● **Given exercise A**:
In the entries below, copy everything from the line containing "How do I perform: Click the Home Depot logo?" down to the line containing "will pyautogui.click(x=155, y=26).", both ends included. Keep the requests unchanged, but shift every coordinate in the answers by -105.

● **Document**:
++++++++++

For Thanksgiving this year, I was able to enjoy a delicious meal with my family. My husband and I drove out to Orange County and stayed with my dad and my stepmom Kim. On Thursday, my aunt, uncle, cousins, and grandparents came over and we spent the day cooking and enjoying one another’s company. It was a great time together!

I enjoy Thanksgiving so much not only because of the time I get to spend with family and the delicious food, but because it is a time to take a step back and reflect on all of the things that I have to be thankful for. God has blessed me with so much. I have an amazing husband and a deeply fulfilling marriage. I have a wonderful family including three parents who love me, two brothers who I can share life with, and many aunts, uncles, and grandparents who make my family the colorful, fun, and loving group of people that it is. I have my best friends, Taylor and Halston, and so many other close friends to fill my life with joy. I have the best pets in the world, Marley, Booda, Rocky, and Nilly.

Besides all of those things, I am blessed to have all of my needs taken care of. I have a comfortable place to live, plenty of clothes, and I’ve never gone hungry. I have luxuries that so many people in the world don’t even think to wish for. I am in good health and have a body that works the way that it should. Overall, I am extraordinarily lucky to have the life that I do. As easy as it is to take all of that for granted, I try to remember each day to be thankful for what I have. Although many people have less or more than I do, I believe that everybody can find something to be thankful for. Thanksgiving is an extra special day to take some time out to think about all that we have, no matter how little or how much that may be. Of course, for those of us that have a lot, I also think that Thanksgiving is a good reminder for us to give to others who don’t.

I feel saddened by some of the attitudes that people have adopted towards Thanksgiving. It seems that more and more people are beginning to see it as a day to indulge, instead of as a day to give thanks. There is nothing wrong with enjoying a good meal, but I believe that the food is just a bonus, a way of celebrating all of the things that we have in life. More concerning to me is the growing Thanksgiving tradition of commercial indulgence. This year, many stores started their Black Friday sales on Thursday, and even before this latest trend there has traditionally been a huge emphasis on the goal of buying things immediately after Thanksgiving. I, for one, truly do not understand this. It’s as if Thanksgiving is seen as a day to give thanks for all that we have, right before we go out and acquire more things just for the sake of it. It has become the holiday of commercialism.

Don’t get me wrong; I don’t think that there is anything wrong with taking advantage of a Black Friday sale to buy something that you already were planning on buying or that you “need.” But what I have seen way too much of lately is people planning on going Black Friday shopping just to see what they can find. Why not spend that money and time on something more important, like helping those in need? There is an abundance of worthy causes in our broken world that need financial support and volunteers. When people have so much money and time that they can go searching for ways to use it up, I believe that they have a responsibility to start giving something back. More than a responsibility, though, giving to others in need is a gift. It is a surefire way to find joy and fulfillment, because humans helping other humans is one of the most beautiful acts that we are capable of.

++++++++++

● **Given data**:
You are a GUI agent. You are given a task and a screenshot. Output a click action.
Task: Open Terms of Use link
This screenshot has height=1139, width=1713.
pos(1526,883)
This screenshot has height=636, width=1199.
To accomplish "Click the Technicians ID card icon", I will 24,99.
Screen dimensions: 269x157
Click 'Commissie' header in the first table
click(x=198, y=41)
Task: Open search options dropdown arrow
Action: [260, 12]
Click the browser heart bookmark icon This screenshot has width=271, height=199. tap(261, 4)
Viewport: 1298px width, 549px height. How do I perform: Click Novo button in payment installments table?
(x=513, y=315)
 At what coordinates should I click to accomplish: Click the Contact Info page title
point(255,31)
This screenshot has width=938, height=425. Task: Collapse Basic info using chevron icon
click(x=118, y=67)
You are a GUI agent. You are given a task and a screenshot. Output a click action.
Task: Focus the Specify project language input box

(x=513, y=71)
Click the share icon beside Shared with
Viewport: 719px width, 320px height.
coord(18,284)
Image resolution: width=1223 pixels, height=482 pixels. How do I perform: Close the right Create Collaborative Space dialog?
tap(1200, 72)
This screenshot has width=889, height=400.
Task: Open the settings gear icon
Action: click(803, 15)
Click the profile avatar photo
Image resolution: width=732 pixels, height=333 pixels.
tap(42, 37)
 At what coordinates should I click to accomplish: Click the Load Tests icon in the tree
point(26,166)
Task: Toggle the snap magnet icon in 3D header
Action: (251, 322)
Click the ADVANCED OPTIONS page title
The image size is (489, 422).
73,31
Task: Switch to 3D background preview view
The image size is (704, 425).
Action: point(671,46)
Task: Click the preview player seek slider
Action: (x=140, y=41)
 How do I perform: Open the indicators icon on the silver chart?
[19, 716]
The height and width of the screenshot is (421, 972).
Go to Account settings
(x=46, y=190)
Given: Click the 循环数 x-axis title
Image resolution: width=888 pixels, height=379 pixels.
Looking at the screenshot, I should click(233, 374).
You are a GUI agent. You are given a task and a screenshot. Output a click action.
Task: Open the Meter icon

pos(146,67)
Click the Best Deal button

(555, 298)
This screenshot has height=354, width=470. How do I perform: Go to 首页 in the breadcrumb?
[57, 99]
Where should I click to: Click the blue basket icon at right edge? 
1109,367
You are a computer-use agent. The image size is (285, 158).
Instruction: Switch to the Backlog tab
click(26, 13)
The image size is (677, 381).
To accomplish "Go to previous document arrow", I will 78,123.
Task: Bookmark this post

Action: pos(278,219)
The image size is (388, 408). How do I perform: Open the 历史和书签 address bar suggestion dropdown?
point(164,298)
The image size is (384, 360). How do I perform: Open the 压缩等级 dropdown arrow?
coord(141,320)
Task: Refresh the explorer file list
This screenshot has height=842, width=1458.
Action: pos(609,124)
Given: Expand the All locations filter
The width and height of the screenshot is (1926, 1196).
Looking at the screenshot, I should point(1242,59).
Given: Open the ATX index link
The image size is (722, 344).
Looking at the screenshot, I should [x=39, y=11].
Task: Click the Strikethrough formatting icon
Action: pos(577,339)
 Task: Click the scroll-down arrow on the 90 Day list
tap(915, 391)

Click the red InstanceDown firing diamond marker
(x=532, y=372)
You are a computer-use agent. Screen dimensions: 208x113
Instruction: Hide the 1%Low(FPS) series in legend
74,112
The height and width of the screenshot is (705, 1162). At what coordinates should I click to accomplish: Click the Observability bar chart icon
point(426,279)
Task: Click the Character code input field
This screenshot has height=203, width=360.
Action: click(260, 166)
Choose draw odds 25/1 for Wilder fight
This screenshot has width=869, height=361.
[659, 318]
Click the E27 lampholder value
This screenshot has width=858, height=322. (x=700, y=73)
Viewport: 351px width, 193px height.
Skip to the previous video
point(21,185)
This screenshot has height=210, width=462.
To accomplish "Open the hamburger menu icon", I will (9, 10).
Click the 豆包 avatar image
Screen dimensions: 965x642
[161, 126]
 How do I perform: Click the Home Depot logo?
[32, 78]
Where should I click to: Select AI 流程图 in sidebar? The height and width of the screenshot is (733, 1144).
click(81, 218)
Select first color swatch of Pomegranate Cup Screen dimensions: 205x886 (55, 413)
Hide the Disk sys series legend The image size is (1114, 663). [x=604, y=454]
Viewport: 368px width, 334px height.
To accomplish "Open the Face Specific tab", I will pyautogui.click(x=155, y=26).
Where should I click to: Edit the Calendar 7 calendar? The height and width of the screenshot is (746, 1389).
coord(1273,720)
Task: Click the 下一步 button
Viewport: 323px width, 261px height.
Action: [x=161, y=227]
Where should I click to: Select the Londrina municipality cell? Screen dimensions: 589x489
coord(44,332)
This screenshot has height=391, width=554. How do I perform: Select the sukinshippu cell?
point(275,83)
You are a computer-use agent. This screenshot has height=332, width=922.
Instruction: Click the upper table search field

++++++++++

● **Given exercise B**:
Name every pet that the Thanksgiving post above mentions.

● **Correct response A**:
 How do I perform: Click the Home Depot logo?
[-73, -27]
Where should I click to: Select AI 流程图 in sidebar? The height and width of the screenshot is (733, 1144).
click(-24, 113)
Select first color swatch of Pomegranate Cup Screen dimensions: 205x886 (-50, 308)
Hide the Disk sys series legend The image size is (1114, 663). [x=499, y=349]
Viewport: 368px width, 334px height.
To accomplish "Open the Face Specific tab", I will pyautogui.click(x=50, y=-79).

● **Correct response B**:
Marley, Booda, Rocky, and Nilly.